We have to remember that it’s actually a bad thing for release day to be the biggest day for you and your promotions should be ramping up all the time, instead of seeing the hype dying if you had a good day 1. New artists: make sure every week is just bigger than the last one.

Getting Playlisted 

Many artists and bands are versatile but they skip around genres like it’s a contest. 

FACT: Spotify wants you to realize that listeners are less closed minded than many people think and 53% of metal fans also follow a hip-hop artist and Spotify has recognized this as they now say it’s possible to tag your tracks with multiple genres when pitching them to playlists. 

It’s time for artists to feel less confined when it’s time to pitch and realize the world is more fluid.

Signs That a Playlist is Worthless

A) How to Weed Out The Bad Guys: Analyze Playlists

A lot of Spotify’s editorial playlists like New Music Friday or Pop Revolution may drive 10-15K streams in a week to your track depending on your position. If you landed on a playlist that’s generating you 20-30K streams in a week and the playlist has much less followers than those streams, you are most probably getting bots and click farms. Avoid this at all costs otherwise not only Spotify will delete your track, but may also disable your entire artist page. Even if the pitch sounds promising and affordable. Do not fall for the trap.  

Some playlists will ask for a monthly fee or a fee for a position, avoid those as well. 

B) Playlist Influencers You Really Need

Getting playlisted is great. What you really want is people adding your songs because they love it not because they were told to. Where as, a real influencer, will make their followers add your songs to their personal playlist too and not ask for a penny in return if they genuinely like it. And this builds momentum. 

Put it this way…when you create a YouTube channel, or a playlist….you start for fun or as a hobby… you pour your heart and soul and it isn’t just a financial decision, so try to find people that will add your record because they actually like it and not for $$$ in return. 

C) Not all Placements Are Bad But Track Engagement Matters: Ads To The Rescue? 

You can’t actually track engagement of songs over time (like how many seconds or minutes were played) which if you didn’t know is one of the key characteristics that Spotify uses to determine whether to place your song on an algorithmic playlist…. What you can do is manually track engagement!

Quality streams, will drive quality listeners and a good engagement ratio like a good save rate and followers for example. 

An average quality playlisting campaign may drive 3-4% engagement, where as an Instagram story ad campaign promoting your release can drive up to 7-10% engagement (saves/listeners).

An ad campaign will also help skyrocket your profile views and ‘listeners own plays’ on Spotify, which is good for long term growth.

[Word and element location entries]

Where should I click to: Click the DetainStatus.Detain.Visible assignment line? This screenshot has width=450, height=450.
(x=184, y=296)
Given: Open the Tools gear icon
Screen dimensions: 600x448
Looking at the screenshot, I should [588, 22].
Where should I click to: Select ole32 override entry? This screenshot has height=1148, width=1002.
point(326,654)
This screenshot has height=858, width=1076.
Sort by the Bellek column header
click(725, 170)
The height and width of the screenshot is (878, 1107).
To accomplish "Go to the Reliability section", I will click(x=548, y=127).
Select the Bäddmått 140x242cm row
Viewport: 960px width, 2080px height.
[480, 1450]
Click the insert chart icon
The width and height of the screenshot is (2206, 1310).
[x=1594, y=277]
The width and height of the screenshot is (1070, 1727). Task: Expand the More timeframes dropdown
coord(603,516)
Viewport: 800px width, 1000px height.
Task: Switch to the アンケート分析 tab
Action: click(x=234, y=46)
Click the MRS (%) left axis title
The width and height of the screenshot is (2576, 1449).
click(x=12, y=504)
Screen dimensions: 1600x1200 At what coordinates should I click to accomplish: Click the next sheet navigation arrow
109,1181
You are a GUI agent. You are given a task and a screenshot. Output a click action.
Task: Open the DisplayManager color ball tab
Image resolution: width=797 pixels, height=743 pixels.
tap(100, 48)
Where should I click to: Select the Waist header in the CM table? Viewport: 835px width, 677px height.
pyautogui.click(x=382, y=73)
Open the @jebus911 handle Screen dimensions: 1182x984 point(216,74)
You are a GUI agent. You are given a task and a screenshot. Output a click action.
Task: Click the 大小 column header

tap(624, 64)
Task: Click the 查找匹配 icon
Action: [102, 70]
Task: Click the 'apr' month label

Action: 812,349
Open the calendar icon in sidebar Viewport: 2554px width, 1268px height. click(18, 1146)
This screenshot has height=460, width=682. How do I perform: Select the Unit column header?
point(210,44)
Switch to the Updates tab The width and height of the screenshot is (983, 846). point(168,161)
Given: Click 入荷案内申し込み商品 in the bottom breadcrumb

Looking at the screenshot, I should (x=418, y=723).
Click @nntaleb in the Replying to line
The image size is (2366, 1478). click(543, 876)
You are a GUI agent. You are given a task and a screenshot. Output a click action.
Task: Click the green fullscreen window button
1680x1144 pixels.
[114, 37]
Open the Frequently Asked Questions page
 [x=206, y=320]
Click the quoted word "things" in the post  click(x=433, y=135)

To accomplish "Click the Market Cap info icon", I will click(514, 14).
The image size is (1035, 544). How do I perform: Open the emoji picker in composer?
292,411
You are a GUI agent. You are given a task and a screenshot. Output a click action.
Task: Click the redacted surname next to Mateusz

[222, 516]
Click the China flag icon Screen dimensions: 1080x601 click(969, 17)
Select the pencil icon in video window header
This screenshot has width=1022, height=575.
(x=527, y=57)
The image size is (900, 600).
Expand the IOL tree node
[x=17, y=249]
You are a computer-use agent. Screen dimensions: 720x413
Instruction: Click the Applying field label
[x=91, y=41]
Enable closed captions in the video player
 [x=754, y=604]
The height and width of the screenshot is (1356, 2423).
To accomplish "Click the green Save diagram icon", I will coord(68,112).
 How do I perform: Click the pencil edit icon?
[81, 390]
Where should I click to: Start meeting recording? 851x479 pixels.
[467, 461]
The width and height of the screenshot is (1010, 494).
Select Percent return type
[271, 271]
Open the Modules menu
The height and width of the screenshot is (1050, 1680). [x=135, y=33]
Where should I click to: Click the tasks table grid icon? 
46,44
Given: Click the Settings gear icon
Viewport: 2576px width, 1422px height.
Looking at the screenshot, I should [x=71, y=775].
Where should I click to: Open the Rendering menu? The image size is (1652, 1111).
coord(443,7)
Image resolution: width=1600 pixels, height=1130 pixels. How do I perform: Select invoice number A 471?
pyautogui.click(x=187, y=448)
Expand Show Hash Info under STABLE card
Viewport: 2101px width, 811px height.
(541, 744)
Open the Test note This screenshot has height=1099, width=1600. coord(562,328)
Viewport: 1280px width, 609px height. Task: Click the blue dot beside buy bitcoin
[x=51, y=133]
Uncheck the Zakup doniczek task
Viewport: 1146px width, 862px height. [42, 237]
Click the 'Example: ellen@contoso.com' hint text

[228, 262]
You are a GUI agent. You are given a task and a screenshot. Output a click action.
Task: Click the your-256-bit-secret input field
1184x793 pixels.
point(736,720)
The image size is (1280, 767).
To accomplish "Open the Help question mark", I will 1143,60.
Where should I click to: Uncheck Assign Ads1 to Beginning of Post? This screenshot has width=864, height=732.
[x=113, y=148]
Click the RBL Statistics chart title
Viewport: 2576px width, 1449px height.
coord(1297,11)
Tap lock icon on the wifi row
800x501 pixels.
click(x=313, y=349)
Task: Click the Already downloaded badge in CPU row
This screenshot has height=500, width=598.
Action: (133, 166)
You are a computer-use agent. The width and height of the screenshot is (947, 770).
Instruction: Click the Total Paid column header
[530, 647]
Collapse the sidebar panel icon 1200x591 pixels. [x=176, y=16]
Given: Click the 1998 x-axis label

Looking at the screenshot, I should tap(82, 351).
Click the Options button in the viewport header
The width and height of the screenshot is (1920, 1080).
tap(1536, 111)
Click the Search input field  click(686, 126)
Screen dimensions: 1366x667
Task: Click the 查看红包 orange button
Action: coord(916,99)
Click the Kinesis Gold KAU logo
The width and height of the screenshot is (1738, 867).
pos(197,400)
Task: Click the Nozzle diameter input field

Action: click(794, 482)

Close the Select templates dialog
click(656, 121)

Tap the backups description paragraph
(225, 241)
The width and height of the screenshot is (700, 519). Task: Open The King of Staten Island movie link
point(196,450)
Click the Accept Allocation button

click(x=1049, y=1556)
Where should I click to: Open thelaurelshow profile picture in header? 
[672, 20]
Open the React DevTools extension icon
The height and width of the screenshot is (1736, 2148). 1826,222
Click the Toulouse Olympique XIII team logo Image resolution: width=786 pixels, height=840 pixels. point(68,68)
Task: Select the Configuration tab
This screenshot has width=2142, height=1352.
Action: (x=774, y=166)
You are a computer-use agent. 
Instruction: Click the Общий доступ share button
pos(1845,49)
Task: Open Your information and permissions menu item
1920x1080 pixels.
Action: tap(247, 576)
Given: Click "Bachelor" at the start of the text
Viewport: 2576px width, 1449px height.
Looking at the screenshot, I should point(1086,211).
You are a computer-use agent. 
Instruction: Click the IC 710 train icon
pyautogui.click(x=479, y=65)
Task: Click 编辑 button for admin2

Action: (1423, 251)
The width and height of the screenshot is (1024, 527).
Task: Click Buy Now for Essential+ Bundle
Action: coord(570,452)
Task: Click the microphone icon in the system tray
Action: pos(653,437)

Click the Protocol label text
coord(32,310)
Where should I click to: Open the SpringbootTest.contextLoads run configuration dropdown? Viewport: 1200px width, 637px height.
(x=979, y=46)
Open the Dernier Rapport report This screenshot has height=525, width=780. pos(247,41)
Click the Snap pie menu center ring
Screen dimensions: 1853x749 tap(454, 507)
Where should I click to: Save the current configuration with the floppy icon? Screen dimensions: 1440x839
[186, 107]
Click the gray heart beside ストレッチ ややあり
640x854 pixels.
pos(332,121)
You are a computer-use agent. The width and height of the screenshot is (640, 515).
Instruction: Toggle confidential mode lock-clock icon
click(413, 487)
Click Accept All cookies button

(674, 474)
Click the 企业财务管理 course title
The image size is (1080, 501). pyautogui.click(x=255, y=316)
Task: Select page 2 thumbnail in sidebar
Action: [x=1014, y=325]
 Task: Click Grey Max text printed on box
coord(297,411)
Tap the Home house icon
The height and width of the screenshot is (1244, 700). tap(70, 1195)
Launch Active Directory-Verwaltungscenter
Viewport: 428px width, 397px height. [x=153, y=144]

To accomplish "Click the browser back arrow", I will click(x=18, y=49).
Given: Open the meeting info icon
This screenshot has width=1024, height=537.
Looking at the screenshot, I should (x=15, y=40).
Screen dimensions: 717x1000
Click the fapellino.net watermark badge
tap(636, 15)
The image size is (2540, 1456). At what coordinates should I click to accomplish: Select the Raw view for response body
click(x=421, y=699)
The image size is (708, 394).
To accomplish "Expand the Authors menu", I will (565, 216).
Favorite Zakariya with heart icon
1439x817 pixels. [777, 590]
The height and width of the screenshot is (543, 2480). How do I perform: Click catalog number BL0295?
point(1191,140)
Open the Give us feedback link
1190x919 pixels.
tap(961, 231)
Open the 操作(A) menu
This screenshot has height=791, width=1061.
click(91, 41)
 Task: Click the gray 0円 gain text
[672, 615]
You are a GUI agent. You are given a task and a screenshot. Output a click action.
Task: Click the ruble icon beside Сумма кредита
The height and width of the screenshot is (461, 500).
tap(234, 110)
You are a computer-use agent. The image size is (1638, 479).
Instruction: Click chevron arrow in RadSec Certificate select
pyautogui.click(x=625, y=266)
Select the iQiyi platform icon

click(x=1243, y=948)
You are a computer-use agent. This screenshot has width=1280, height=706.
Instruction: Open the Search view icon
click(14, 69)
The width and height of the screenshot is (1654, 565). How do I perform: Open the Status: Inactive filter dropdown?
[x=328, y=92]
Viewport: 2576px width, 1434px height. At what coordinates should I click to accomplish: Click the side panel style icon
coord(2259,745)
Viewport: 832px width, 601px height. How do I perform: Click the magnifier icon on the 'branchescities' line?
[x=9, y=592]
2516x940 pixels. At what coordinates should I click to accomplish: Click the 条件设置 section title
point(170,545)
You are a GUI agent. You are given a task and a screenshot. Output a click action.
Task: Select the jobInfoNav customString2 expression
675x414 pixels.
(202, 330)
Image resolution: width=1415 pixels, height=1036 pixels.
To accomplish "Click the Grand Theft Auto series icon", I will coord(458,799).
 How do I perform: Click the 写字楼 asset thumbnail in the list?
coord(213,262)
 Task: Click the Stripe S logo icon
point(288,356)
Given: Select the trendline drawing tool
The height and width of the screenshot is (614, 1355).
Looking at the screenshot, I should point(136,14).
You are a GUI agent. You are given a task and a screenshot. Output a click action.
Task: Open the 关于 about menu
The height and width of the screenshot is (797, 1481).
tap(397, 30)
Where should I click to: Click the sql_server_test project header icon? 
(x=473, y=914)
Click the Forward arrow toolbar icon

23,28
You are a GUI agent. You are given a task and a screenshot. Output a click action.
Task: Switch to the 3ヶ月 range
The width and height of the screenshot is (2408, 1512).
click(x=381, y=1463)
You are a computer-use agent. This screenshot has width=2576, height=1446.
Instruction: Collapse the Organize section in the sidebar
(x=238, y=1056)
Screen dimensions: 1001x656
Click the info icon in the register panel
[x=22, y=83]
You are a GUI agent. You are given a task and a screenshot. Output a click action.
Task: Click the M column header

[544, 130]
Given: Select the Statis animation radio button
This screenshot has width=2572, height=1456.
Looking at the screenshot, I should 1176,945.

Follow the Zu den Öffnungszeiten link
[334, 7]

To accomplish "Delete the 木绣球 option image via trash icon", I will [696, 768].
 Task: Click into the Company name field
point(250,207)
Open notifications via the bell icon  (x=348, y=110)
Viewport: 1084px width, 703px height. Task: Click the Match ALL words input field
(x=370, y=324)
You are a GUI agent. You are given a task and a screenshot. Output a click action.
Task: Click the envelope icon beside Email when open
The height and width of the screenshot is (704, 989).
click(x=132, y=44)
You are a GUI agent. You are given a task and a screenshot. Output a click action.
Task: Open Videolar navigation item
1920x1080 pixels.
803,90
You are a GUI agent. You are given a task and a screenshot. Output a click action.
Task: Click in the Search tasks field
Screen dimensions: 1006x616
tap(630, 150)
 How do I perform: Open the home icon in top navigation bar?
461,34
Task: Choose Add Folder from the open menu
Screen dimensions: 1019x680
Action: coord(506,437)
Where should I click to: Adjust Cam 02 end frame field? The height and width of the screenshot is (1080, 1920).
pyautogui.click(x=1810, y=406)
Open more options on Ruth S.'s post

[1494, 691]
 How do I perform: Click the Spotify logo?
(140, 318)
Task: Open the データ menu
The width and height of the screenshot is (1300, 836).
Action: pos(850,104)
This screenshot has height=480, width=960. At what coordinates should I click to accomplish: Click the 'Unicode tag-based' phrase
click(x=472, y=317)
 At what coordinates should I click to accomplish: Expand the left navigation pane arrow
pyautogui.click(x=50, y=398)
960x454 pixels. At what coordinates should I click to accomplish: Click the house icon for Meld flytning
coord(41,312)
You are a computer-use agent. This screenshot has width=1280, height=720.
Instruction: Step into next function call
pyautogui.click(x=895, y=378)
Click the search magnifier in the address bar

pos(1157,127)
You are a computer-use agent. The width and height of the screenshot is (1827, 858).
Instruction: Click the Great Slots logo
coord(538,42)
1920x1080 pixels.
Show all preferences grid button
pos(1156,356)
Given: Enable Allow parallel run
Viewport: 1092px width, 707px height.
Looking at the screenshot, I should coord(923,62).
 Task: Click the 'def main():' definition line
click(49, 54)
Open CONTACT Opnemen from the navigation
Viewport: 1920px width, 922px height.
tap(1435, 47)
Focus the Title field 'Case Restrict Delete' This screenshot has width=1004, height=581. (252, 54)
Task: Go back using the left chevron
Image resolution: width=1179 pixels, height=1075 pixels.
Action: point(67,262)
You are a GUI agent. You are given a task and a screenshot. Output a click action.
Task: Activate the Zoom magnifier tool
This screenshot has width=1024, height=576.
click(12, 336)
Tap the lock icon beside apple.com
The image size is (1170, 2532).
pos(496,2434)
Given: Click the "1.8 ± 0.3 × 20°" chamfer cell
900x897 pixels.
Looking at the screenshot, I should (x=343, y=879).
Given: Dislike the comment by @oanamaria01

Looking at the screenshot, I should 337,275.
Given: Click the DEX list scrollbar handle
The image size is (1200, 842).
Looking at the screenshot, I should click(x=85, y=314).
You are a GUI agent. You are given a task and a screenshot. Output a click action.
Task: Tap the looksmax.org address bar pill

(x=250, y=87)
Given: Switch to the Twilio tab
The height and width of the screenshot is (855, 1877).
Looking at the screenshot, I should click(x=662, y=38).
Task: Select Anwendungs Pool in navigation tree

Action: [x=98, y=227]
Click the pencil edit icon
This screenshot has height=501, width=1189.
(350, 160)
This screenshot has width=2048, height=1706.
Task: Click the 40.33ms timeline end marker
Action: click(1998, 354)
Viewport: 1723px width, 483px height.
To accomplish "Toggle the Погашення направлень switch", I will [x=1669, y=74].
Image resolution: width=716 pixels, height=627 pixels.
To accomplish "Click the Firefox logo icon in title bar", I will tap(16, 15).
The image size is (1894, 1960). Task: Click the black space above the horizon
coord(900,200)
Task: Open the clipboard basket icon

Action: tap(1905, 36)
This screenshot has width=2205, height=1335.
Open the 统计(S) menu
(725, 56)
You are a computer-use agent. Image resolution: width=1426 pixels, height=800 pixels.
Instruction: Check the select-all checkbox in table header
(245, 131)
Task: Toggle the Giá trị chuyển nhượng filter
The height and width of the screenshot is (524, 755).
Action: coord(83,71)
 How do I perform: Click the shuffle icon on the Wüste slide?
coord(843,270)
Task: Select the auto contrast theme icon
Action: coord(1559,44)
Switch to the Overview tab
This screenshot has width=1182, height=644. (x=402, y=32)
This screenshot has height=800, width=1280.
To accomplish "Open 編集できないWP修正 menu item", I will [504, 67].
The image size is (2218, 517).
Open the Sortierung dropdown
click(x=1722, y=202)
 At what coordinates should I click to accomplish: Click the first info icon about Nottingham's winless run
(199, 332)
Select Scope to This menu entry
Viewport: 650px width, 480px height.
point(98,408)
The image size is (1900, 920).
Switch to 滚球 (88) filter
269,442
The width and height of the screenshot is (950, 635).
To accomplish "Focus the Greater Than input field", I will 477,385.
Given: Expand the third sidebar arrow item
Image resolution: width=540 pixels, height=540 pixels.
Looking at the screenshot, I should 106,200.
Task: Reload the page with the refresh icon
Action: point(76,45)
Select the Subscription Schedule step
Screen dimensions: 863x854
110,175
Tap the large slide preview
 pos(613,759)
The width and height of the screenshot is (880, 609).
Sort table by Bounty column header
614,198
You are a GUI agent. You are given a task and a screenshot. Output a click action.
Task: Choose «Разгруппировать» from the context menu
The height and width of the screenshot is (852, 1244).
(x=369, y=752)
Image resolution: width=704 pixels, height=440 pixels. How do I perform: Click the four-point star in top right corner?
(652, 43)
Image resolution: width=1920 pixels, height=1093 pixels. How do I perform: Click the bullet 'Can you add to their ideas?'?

## COMPLETE THE FOLLOWING:
1. Answer these questions using the Spotify promotion passage above the entries.
(a) What percentage of metal fans also follow a hip-hop artist?
(b) How many streams in a week may editorial playlists such as New Music Friday drive to a track?
(c) How much engagement can an Instagram story ad campaign drive?
2. From the Spotify promotion passage above the entries, transcribe the text starting with "FACT: Spotify wants" and going on through "them to playlists.".
3. According to the Spotify promotion passage, why should an artist avoid a playlist that generates 20-30K streams a week but has far fewer followers than that? Answer in one to three sentences.

## ANSWERS TO THE TASKS:
1.
(a) 53%
(b) 10-15K streams, depending on position
(c) Up to 7-10% engagement (saves/listeners)

2.
FACT: Spotify wants you to realize that listeners are less closed minded than many people think and 53% of metal fans also follow a hip-hop artist and Spotify has recognized this as they now say it’s possible to tag your tracks with multiple genres when pitching them to playlists.

3. Such a playlist is most probably producing streams from bots and click farms. As a result, Spotify may delete the track and may also disable the artist's entire page.